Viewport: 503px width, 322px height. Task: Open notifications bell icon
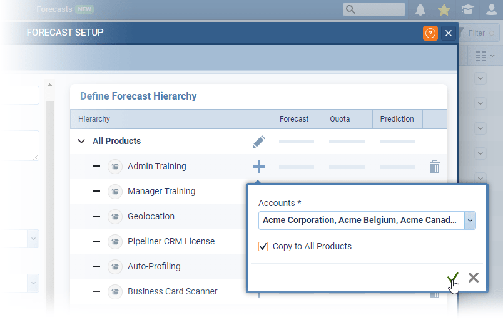tap(420, 9)
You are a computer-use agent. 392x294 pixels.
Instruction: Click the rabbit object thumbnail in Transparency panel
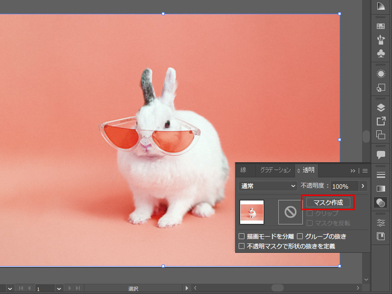click(251, 211)
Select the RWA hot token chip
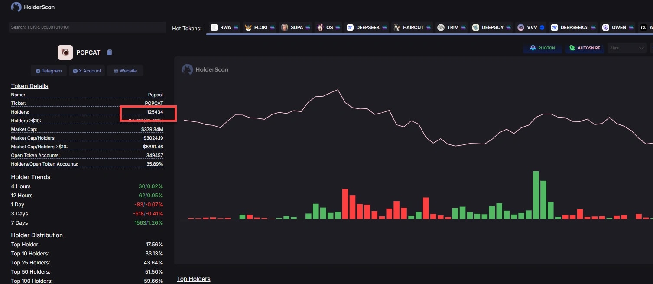This screenshot has height=284, width=653. coord(224,27)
━━━━━━━━━━━━━━━━━━━━
■ **WORK ITEM**: Beginning with the line that contains "You are a computer-use agent. 392x294 pixels.", write out every line through the last one in the records, exactly and without pictures.

■ **RESPONSE AREA**:
You are a computer-use agent. 392x294 pixels.
Instruction: Click the rabbit object thumbnail in Transparency panel
click(251, 211)
Select the RWA hot token chip
This screenshot has height=284, width=653. coord(224,27)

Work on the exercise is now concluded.